Dans l’une et l’autre des activités, on a eu droit à des discours ou tout du moins à des propos présidentiels où le chef de l’Etat est plutôt un commentateur de l’actualité qu’un acteur clé de la vie nationale dont les moindres mots sont largement partagés à travers les vidéos diffusées sur la page officielle de la présidence de la République sans prendre soin d’ailleurs d’en publier des comptes rendus écrits dans le but inavoué d’en épaissir le mystère en laissant à chacun la latitude d’en déchiffrer les ambiguïtés.

Le choix de Béni Khiar pour le lancement de la première entreprise citoyenne n’est nullement le fruit du hasard. La paisible localité côtière du Cap Bon est en effet la ville natale des parents du président de la République. Ceci explique bien cela. Kaïs Saïed a-t-il l’intention de créer une épopée personnelle en faisant de sa ville, le lieu privilégié de ses idées et de ses programmes. Comme Habib Bourguiba qui en son temps avait fait de sa ville natale, Monastir, un pôle national avec des réalisations auxquelles elle n’aurait pu prétendre sans le coup de pouce décisif du défunt Zaïm. Un récit personnel ne pourrait que nourrir l’ambition suprême attachée à la « hauteur élevée » que « l’esprit révolutionnaire » a imprimée au pays sous l’empreinte du leader unique de la « Nouvelle République », Kaïs Saïed soi-même.

Dans les propos qu’il a tenus ce samedi, le président de la République n’a pas donné l’impression qu’il est le détenteur de tous les pouvoirs, comme la Constitution qu’il a lui-même rédigée le lui reconnait. Esseulé, alors qu’il devait être bien entouré par des conseillers de grande qualité, il répétait la litanie des griefs qu’il n’a cessé de dire depuis qu’il a accédé à la magistrature. A se demander pourquoi a-t-on dû passer par la case nouvelle constitution avec l’onéreux référendum organisé pour l’approuver auquel moins d’un tiers des électeurs a participé. Peut-on croire que les élections législatives qui vont restreindre les pouvoirs présidentiels vont changer le cours des choses ? Surtout qu’il y a un risque bien réel que ce scrutin soit largement boycotté puisque les forces politiques principales du pays ont annoncé déjà qu’ils n’y prendront pas part.
------
## Consigne A
Réécrivez les enregistrements depuis leur première ligne jusqu'à la ligne contenant « coord(1330,323) » incluse, en substituant « Tap » à « Click » et sans reproduire les images.

## Données fournies
------
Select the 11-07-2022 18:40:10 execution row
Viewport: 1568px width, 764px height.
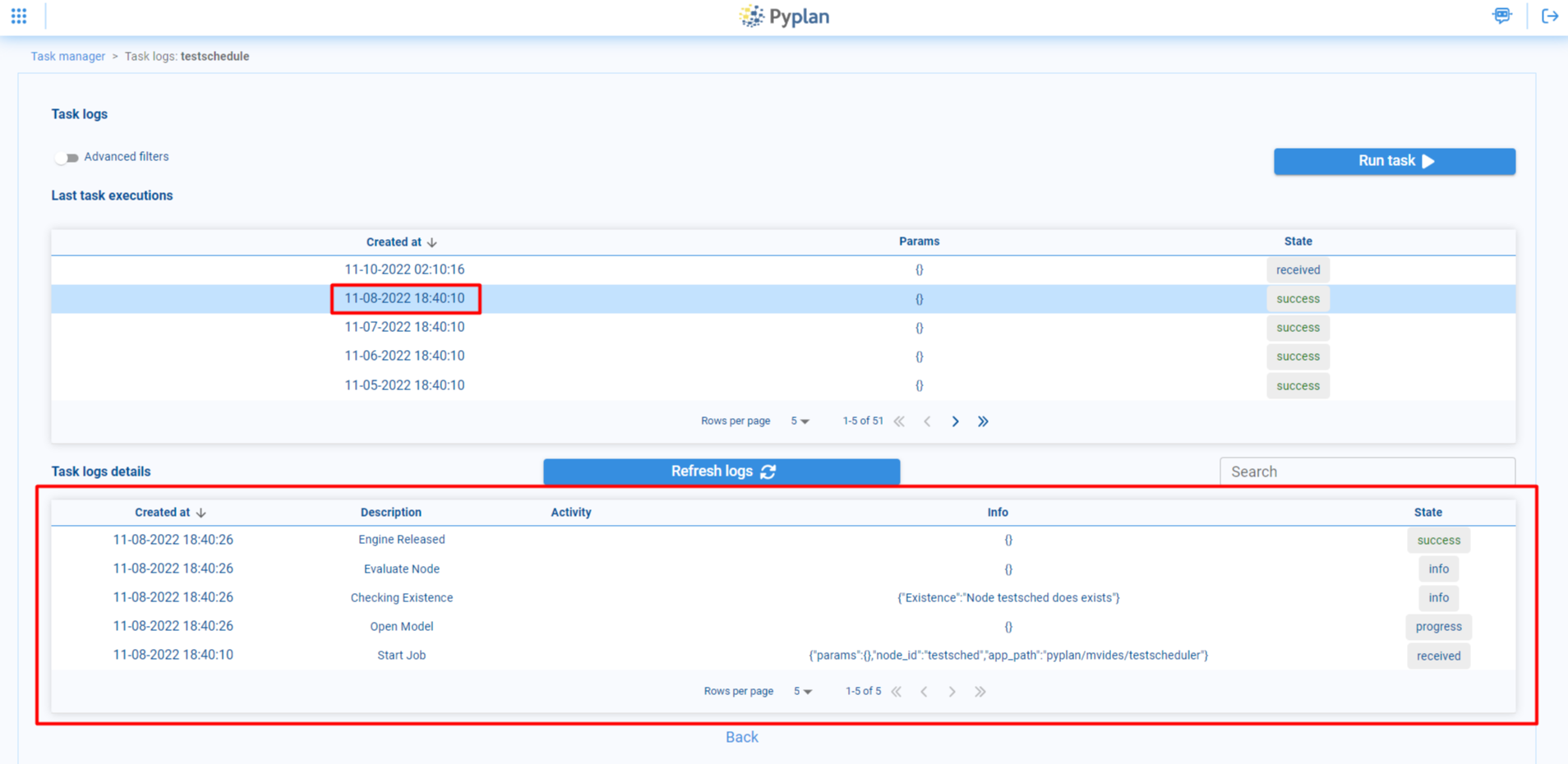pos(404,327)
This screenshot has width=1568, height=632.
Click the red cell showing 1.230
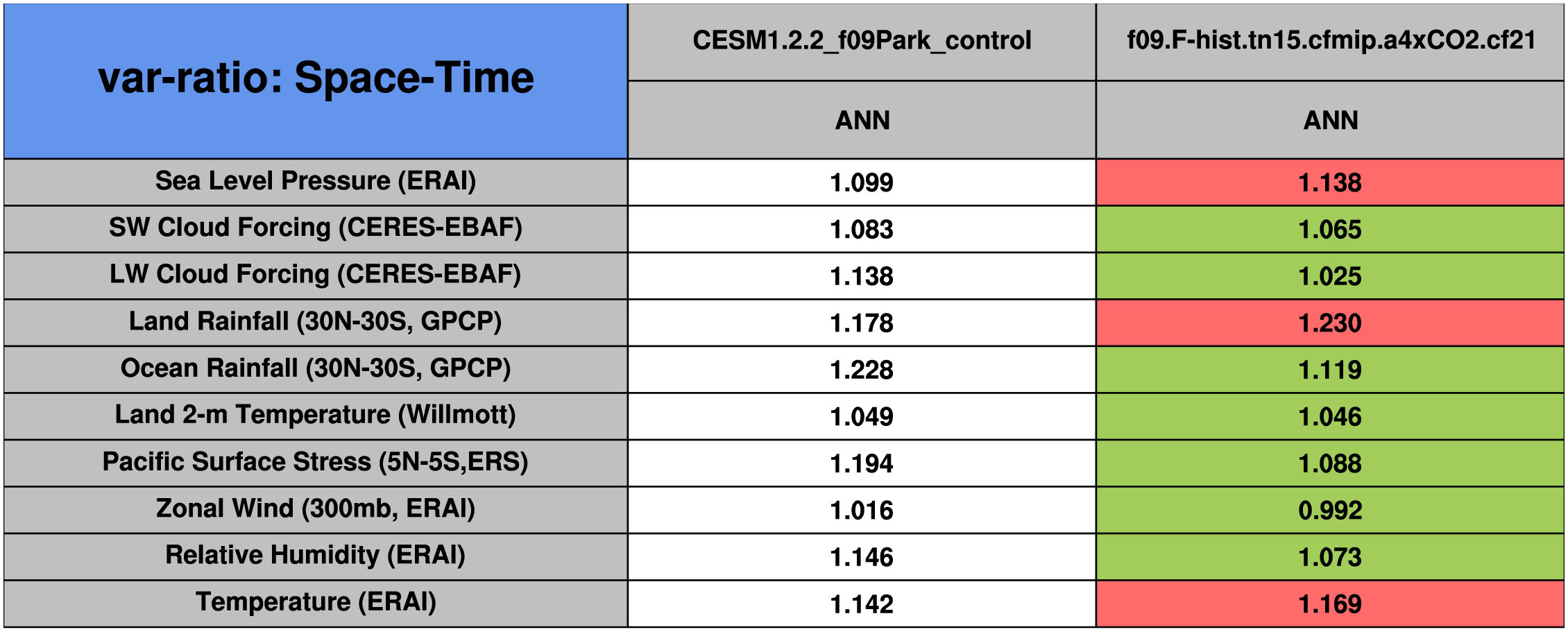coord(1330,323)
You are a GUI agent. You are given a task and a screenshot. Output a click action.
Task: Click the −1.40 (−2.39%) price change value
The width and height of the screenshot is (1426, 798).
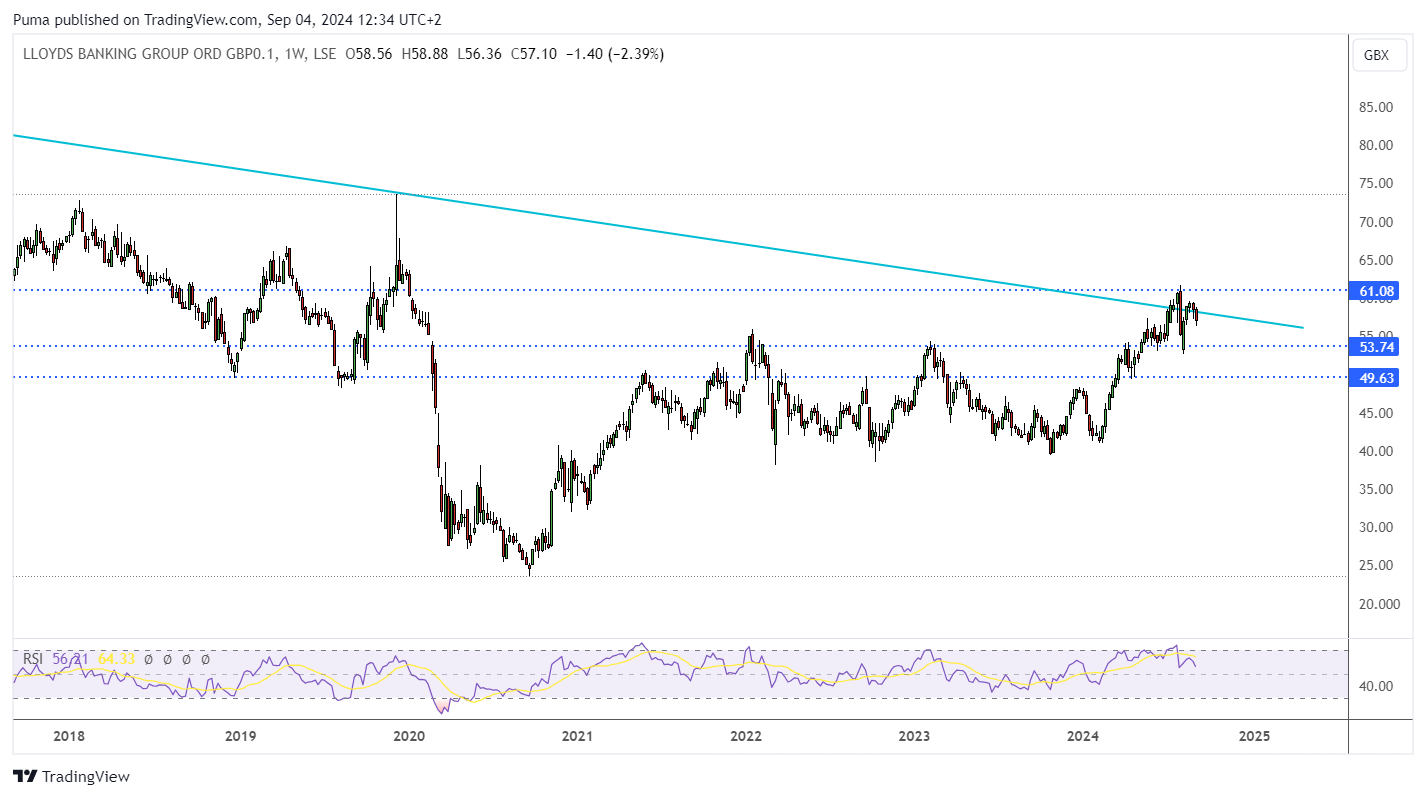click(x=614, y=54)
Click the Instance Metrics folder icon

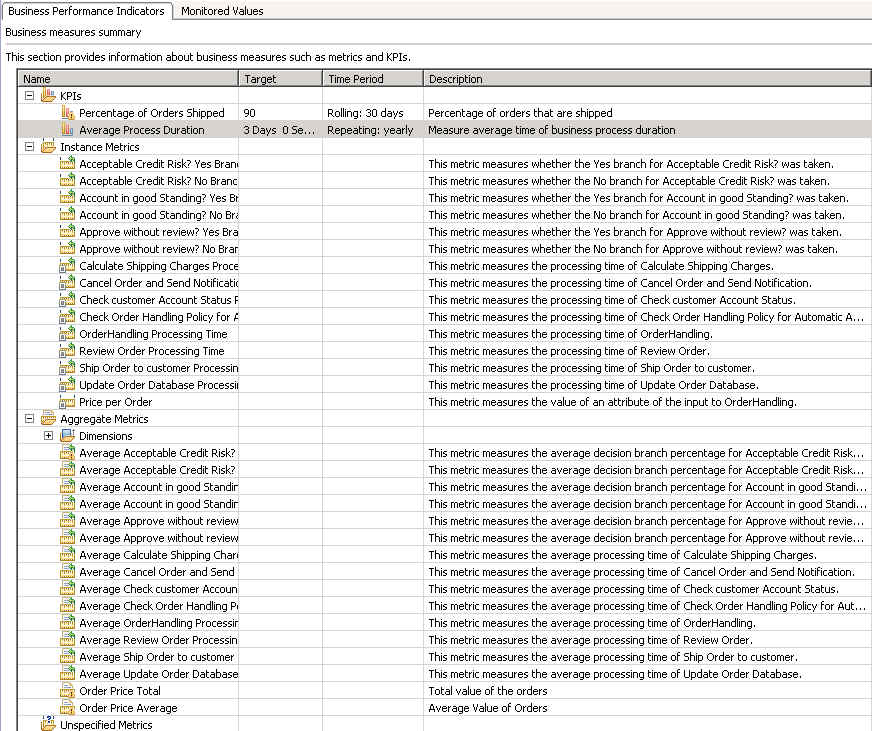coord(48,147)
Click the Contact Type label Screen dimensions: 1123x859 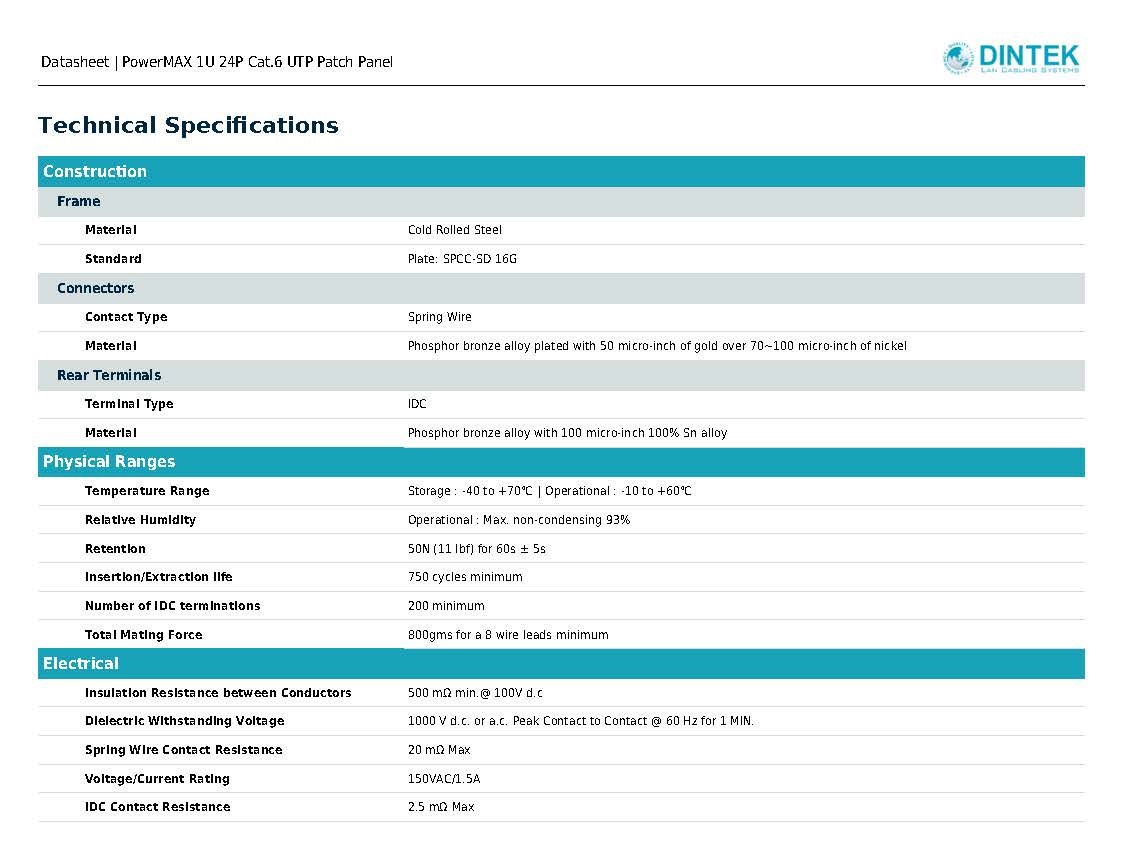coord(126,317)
------
## Consigne B
Quels noms de lieux géographiques l'extrait du document mentionne-t-il ?

## Réponse A
Select the 11-07-2022 18:40:10 execution row
Viewport: 1568px width, 764px height.
pos(404,327)
This screenshot has width=1568, height=632.
Tap the red cell showing 1.230
coord(1330,323)

## Réponse B
Béni Khiar, Cap Bon, Monastir